Everything is connected. Molecules and micro-life, stars and planets, all of them exist separately but together, simultaneously and at random.
In a body of work by Syrian artist Khaled Akil, this idea, both simple and complex, hums through blazing gradients of colour and layers upon layers of paint.
“When you look at where you are in the universe, it's always within the boundaries of your thoughts and consciousness, we can't get beyond that,” Akil tells The National.
“You can get to the universe itself but then you still ask what's outside? What's outside and inside is borders. We're bounded by that. You can't really comprehend that the concept of no boundaries is infinite.”
For his first solo exhibition in the UAE, Akil presents 20 paintings of various sizes at Ayyam Gallery in Alserkal Avenue in Dubai. He spent almost two years creating this body of work, his first foray into painting.
A multimedia artist who is primarily known as a photographer, Akil is the son of the prominent Syrian painter Youssef Akil. In part, Akil says, he was reluctant to try his hand at painting because of his father.
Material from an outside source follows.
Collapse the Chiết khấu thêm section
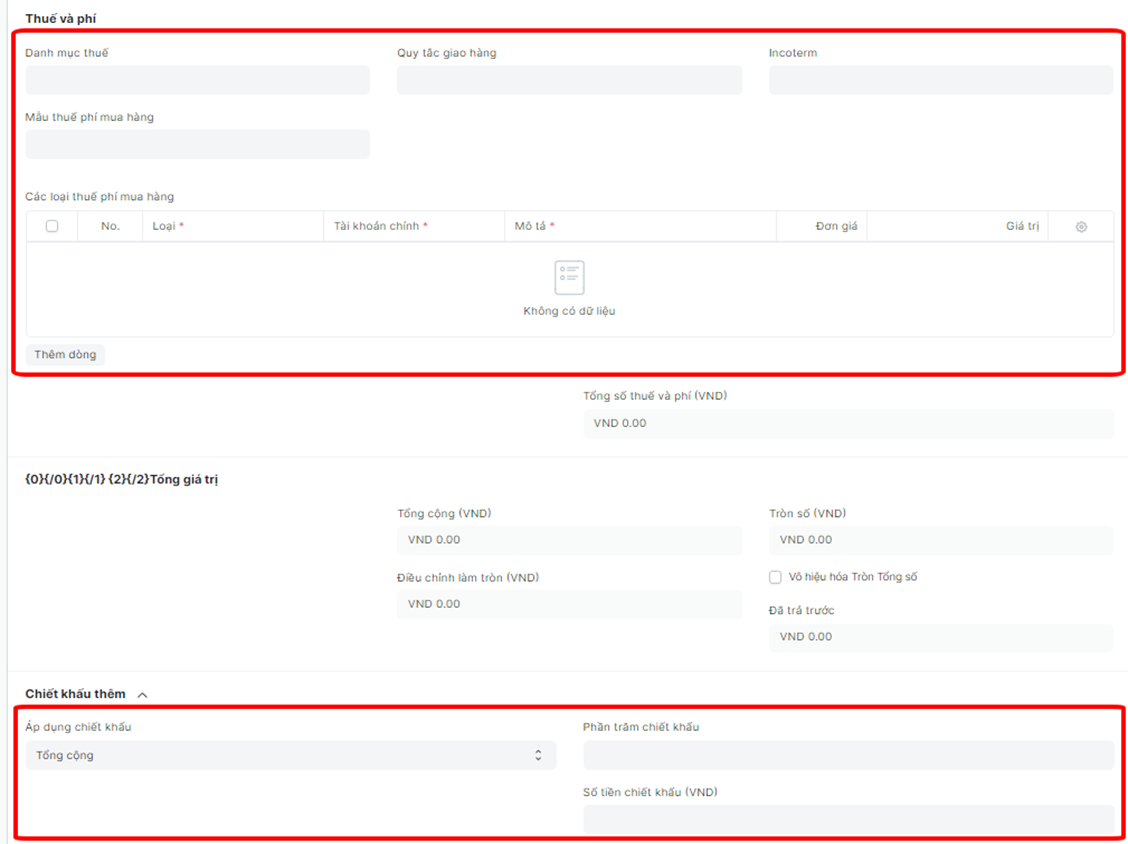click(142, 695)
“To me, my father is a master,” he says. “When I was a kid, I thought I'm not going to paint because no matter what I do, people will say your dad is doing better and if I do well they will say like you're influenced by your dad.”
Akil found his initial voice through photography. In 2016, his series Pokemon Go in Syria went viral. Using poignant images of children in the demolished streets of Syria, captured by AFP photographers, Akil digitally inserted Pokémon figures from the popular game Pokémon Go. The effect is powerful – a sad reminder of lost childhood and joy for many children of war.
Akil’s decision to start painting was an accumulation of life experiences. From war, leaving Syria, to the changing nature of personal relationships, he felt that photography was not helping him understand or express those experiences in a satisfying fashion.
“The medium, my ego, my identity, what I knew about myself was not serving me well,” he says. “There was so much data in me, about who I am, what I want to be in life and what I wish, that it was getting so noisy.”